The PBRS also can be used to identify and disentangle unit-based problems. For example, in early 1996 we documented a 136 percent increase in aggressive incidents on the unit. Further investigation revealed that four patients were instigating the majority of these incidents, and three patients were the targets of most of this aggression. Most of these incidents occurred in the dayroom, and the targeted patients were engaged in loud, disruptive behavior when the incidents occurred.
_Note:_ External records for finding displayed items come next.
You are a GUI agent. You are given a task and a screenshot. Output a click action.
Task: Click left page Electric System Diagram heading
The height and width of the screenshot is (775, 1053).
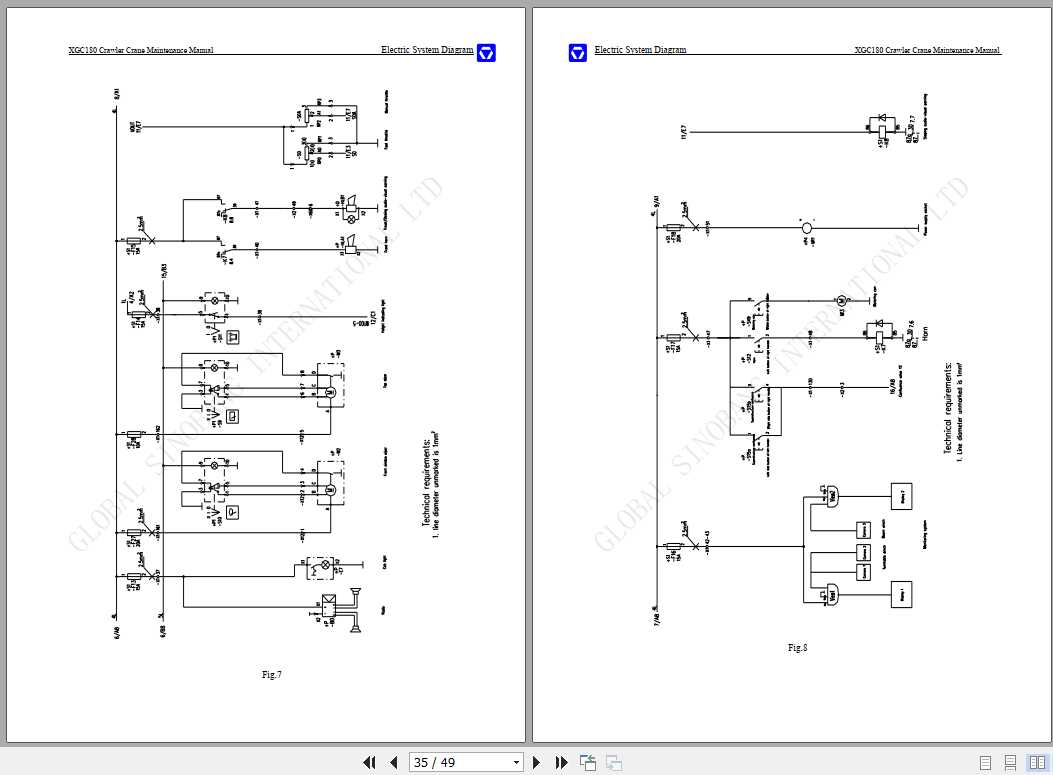coord(427,50)
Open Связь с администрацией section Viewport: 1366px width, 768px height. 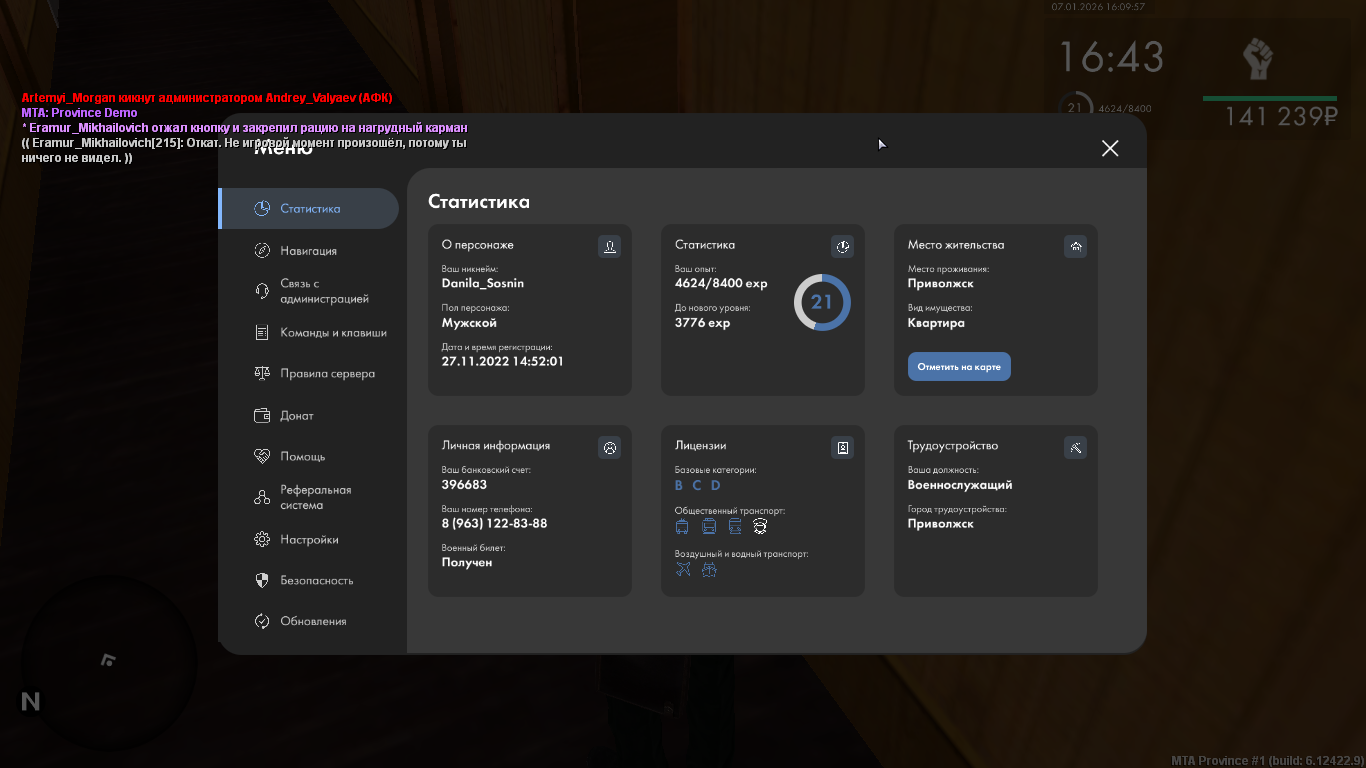pyautogui.click(x=323, y=291)
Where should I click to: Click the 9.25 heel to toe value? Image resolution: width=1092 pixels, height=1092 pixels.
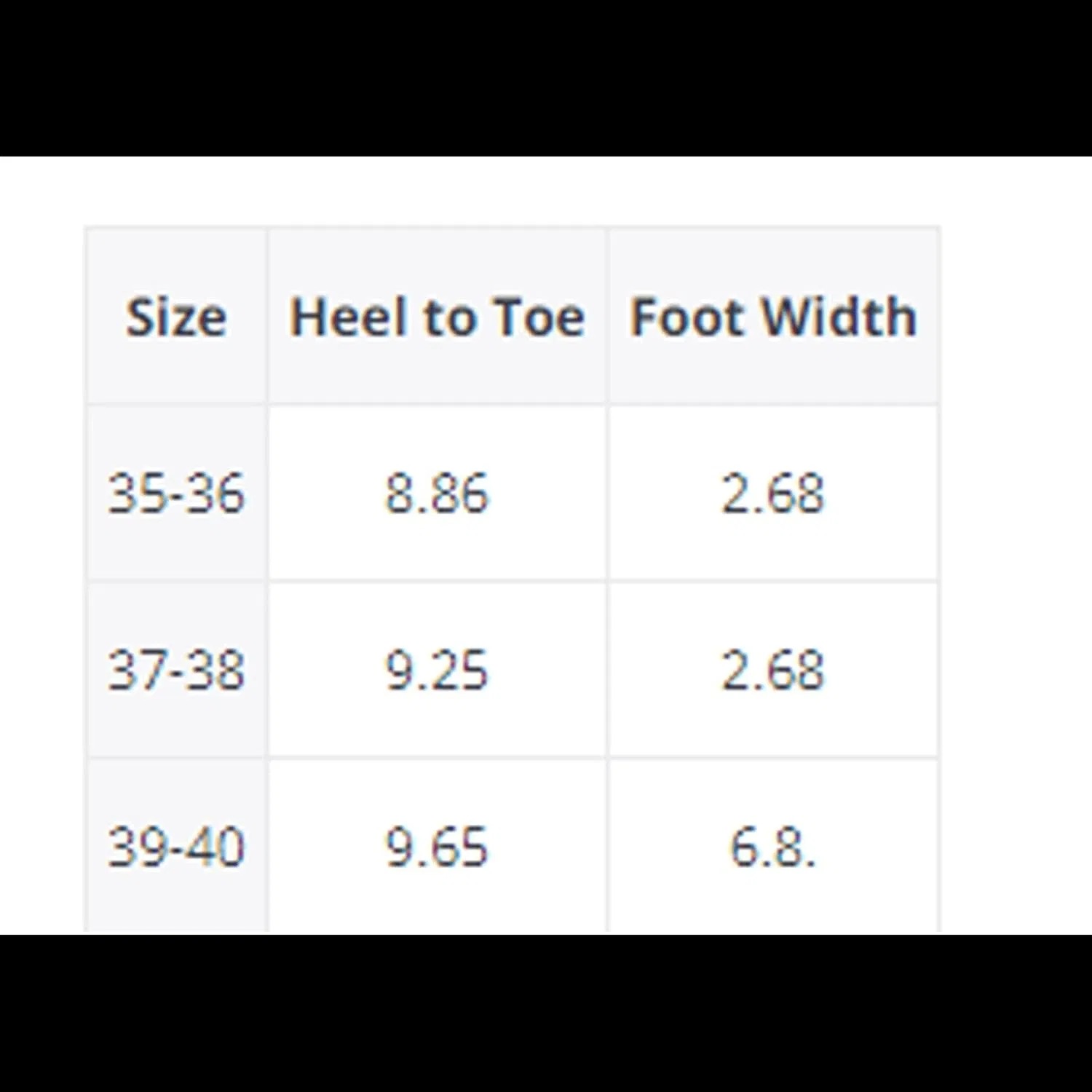tap(437, 670)
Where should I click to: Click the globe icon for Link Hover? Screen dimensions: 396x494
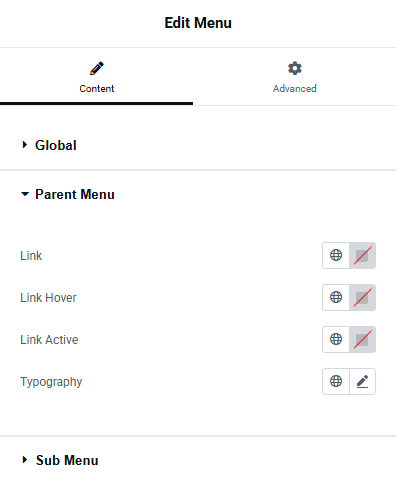tap(336, 297)
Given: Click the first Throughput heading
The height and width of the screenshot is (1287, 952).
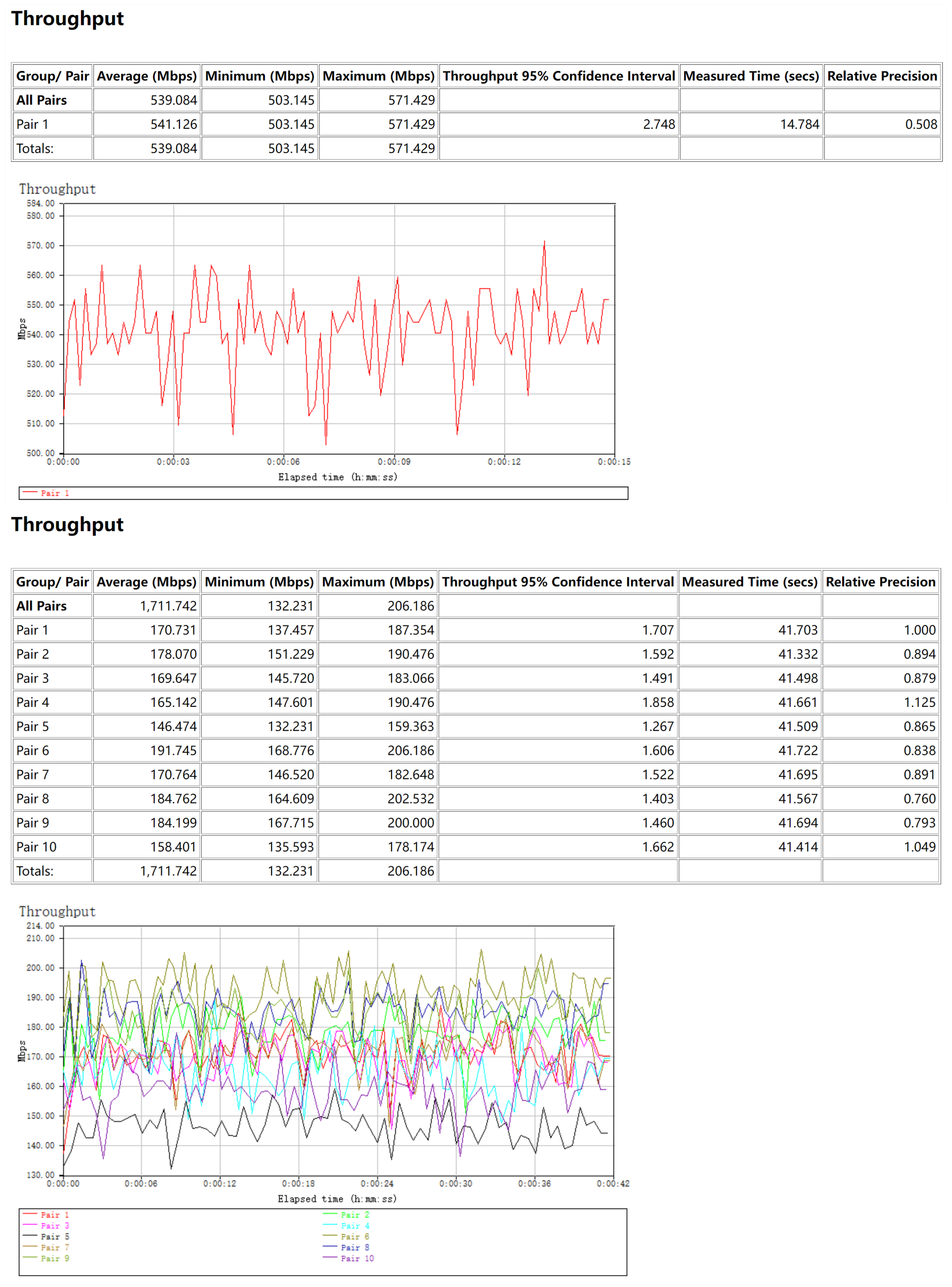Looking at the screenshot, I should [x=67, y=18].
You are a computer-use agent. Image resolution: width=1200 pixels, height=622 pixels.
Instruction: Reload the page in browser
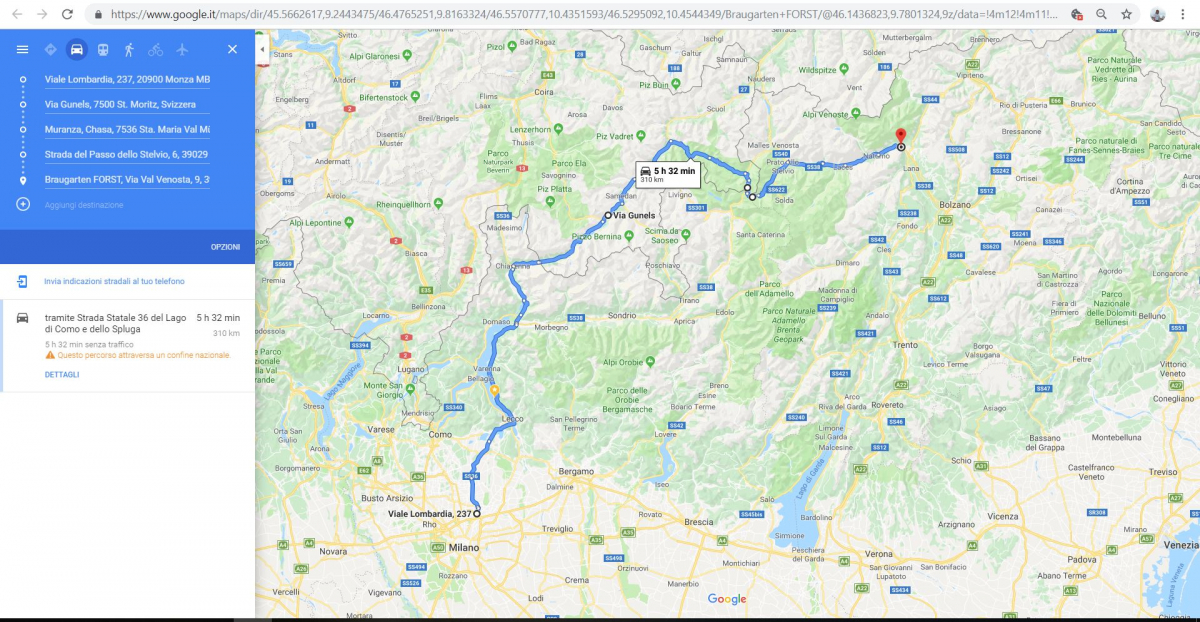tap(67, 14)
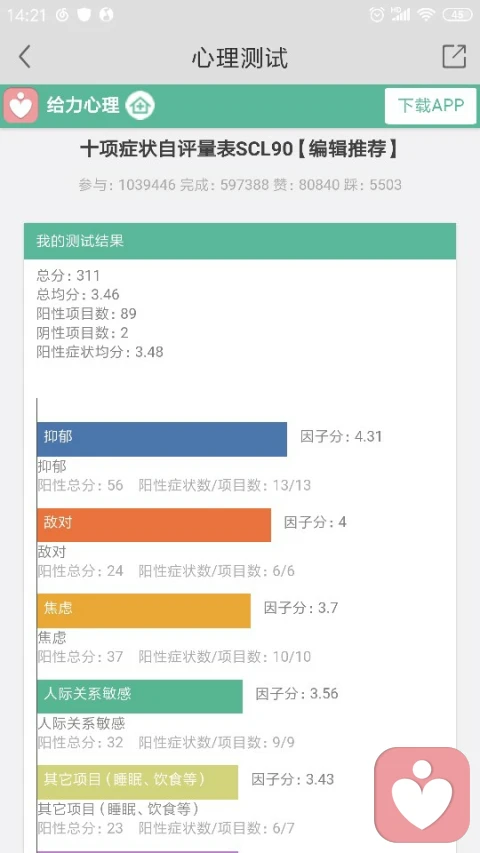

A treatment team brainstorming session produced several suggestions for modifying the patients' physical environment and increasing rehabilitation activities and programming. In the month after these changes were implemented, aggressive behavior declined by 46 percent and patient injuries due to aggression by 25 percent. Thus the PBRS not only helped us identify a unit-level problem but also was useful in tracking the effectiveness of our solutions.
Conclusions
The PBRS provides a rich source of information about aggressive and problem behaviors at both the individual level and the unit level. The system is user friendly because of its simplicity and effectiveness as well as its minimal requirements for staff training. In clinical practice the system can provide useful information for evaluating the effectiveness of behavioral interventions or medication changes and for environmental restructuring based on analyses of the antecedents of aggressive or problem behaviors on a unit.